Task instructions: Please copy out the lines of the rows from the line containing "This screenshot has width=1080, height=536." up to and including the line containing "sidebar-item-extensions: ✦ 扩展和主题 is", leaving out the pictures.

Source information:
== Segment start ==
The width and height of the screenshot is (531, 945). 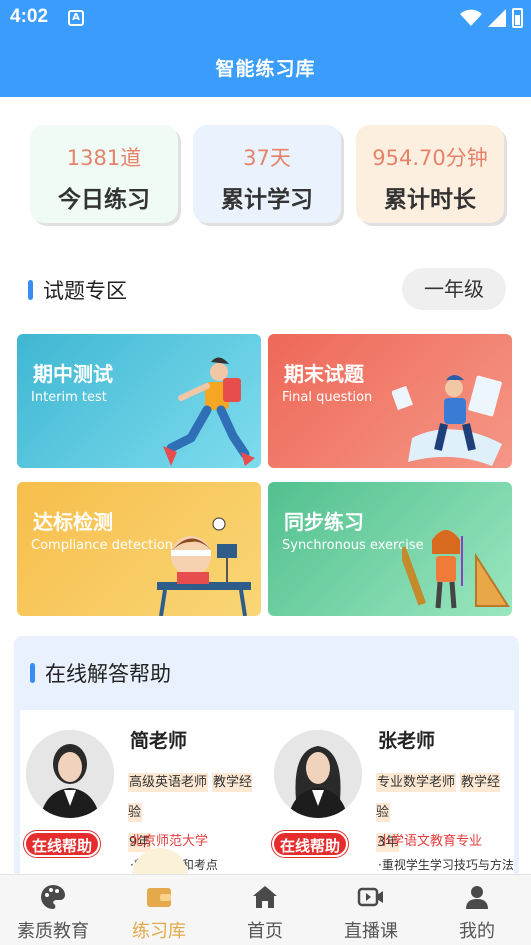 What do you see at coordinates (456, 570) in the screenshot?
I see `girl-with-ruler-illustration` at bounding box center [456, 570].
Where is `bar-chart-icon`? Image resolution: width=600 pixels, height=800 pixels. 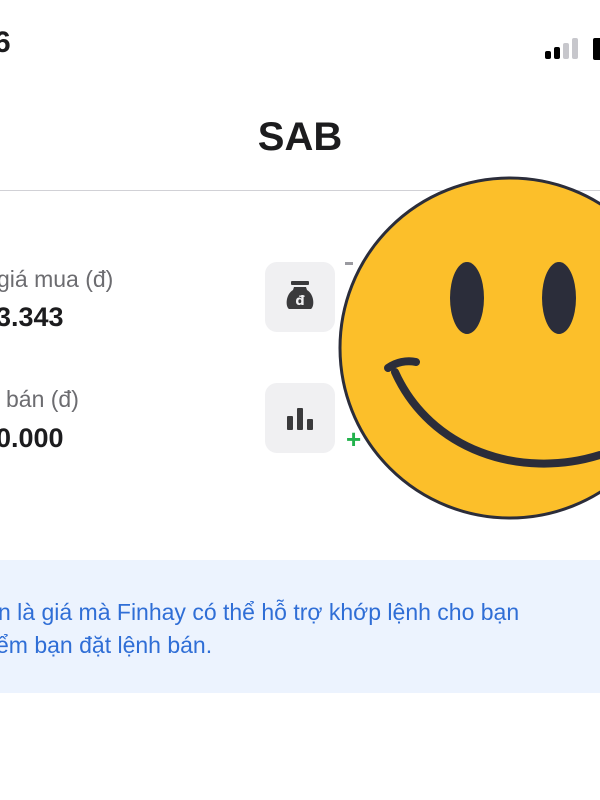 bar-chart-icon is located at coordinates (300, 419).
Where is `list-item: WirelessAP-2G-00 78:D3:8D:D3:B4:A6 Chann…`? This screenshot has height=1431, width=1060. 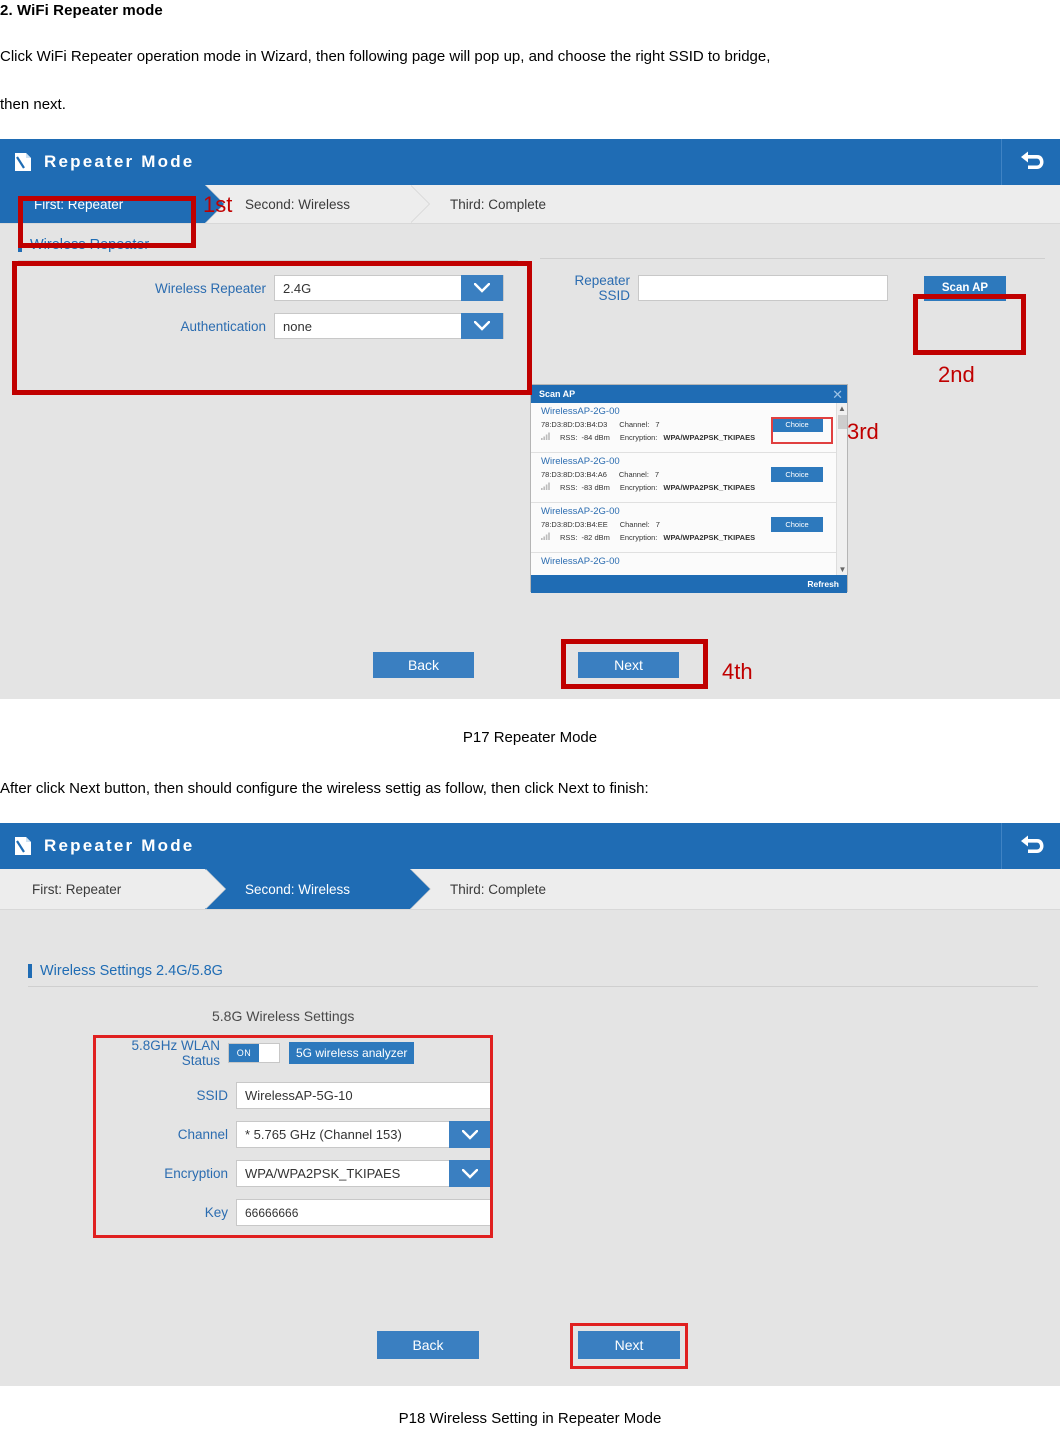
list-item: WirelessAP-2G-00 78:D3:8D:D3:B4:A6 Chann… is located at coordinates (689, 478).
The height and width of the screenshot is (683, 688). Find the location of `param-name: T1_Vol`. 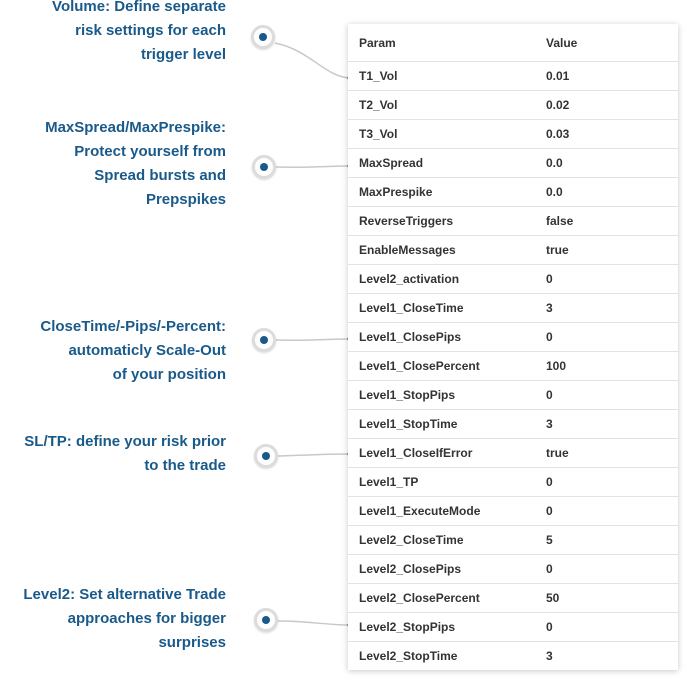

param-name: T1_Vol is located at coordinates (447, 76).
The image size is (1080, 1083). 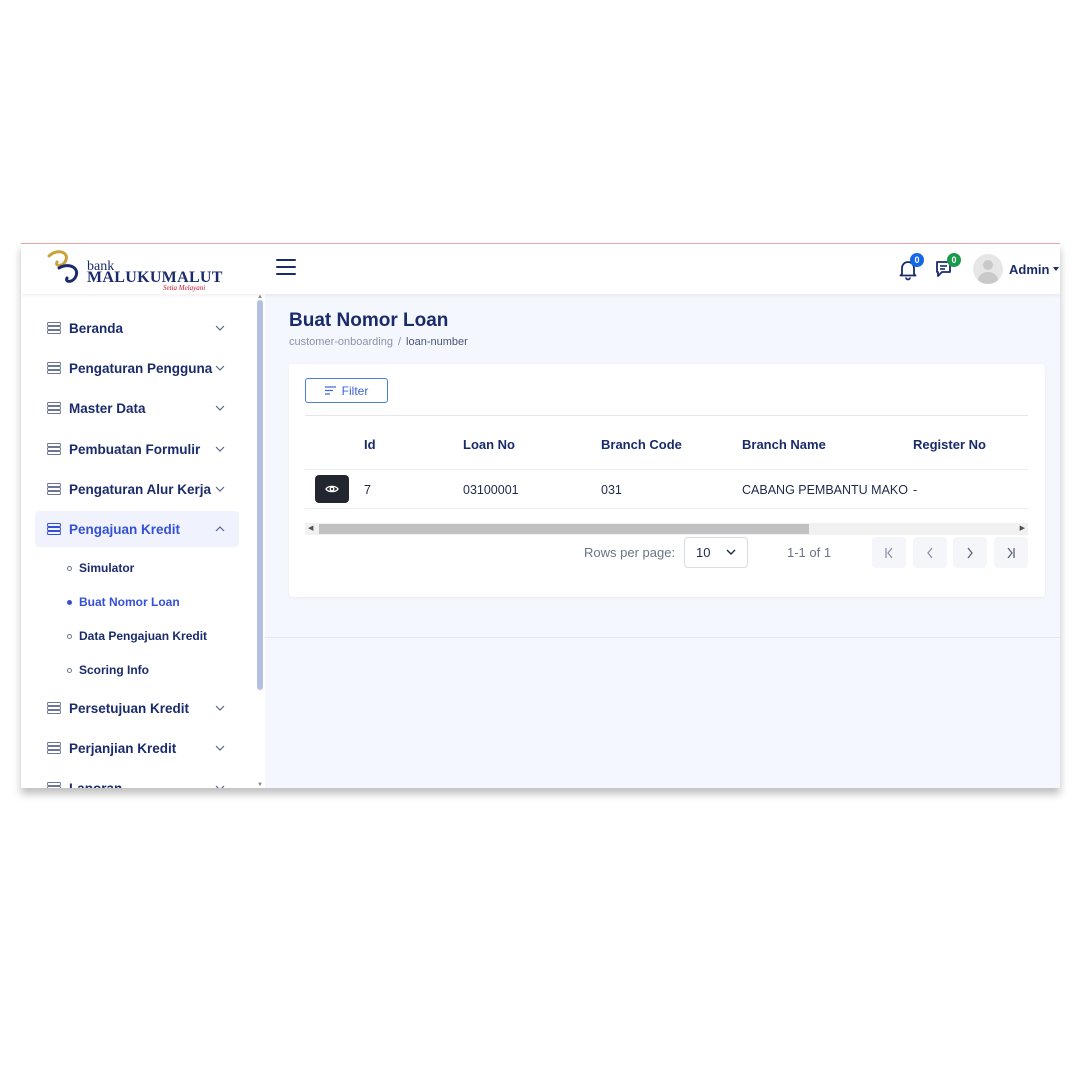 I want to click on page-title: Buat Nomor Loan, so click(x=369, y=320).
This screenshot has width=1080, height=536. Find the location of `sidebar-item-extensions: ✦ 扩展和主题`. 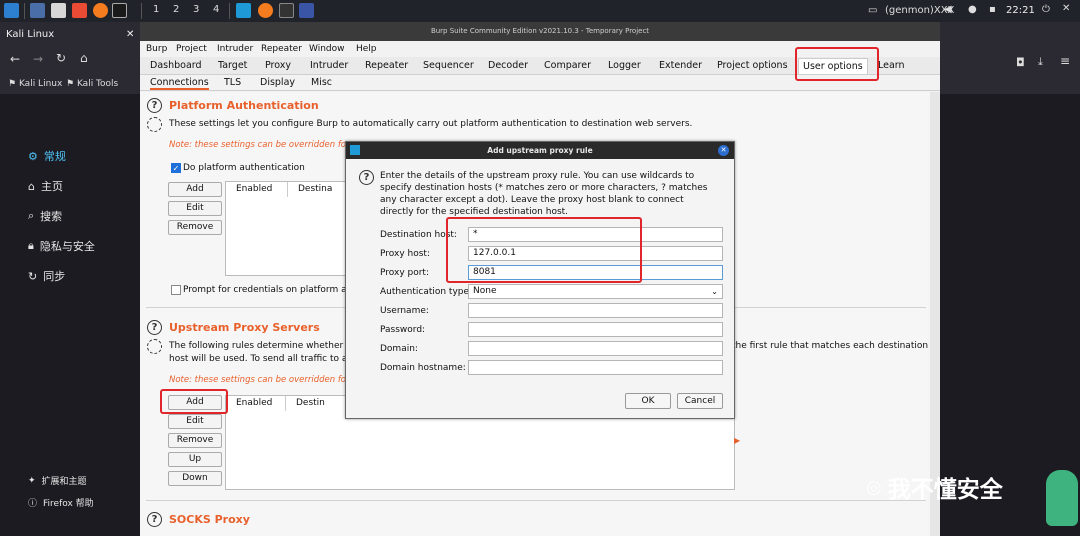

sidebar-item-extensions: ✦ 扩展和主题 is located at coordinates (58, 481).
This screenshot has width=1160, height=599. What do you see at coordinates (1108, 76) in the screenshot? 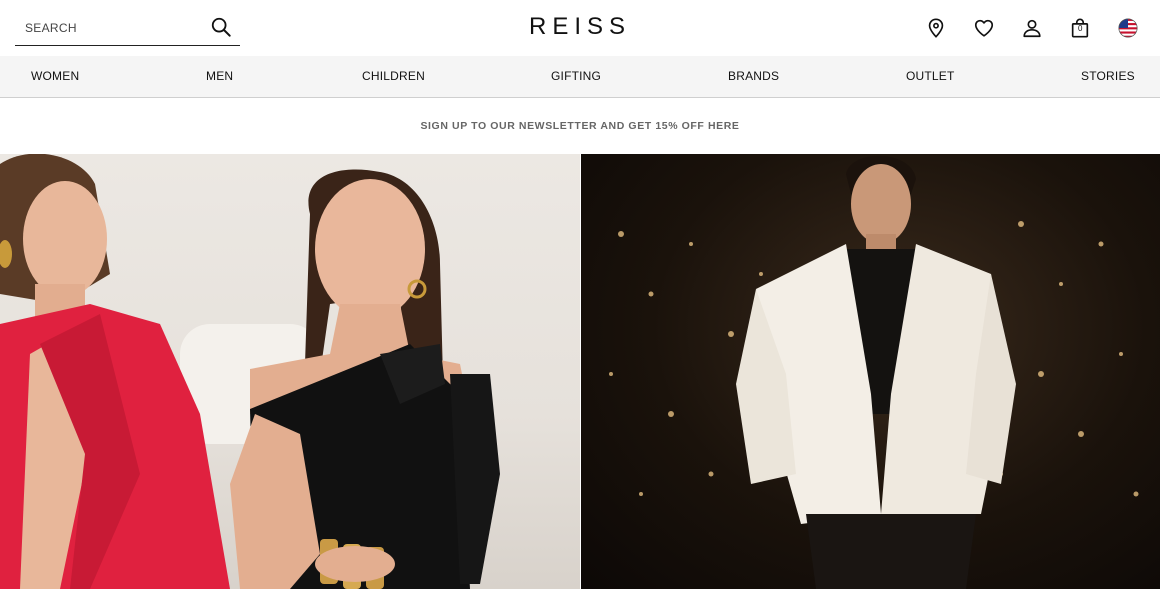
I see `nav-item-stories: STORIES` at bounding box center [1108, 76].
== Segment end ==
Task answer:
This screenshot has width=1080, height=536. Find the location of `sidebar-item-extensions: ✦ 扩展和主题`. 

sidebar-item-extensions: ✦ 扩展和主题 is located at coordinates (58, 481).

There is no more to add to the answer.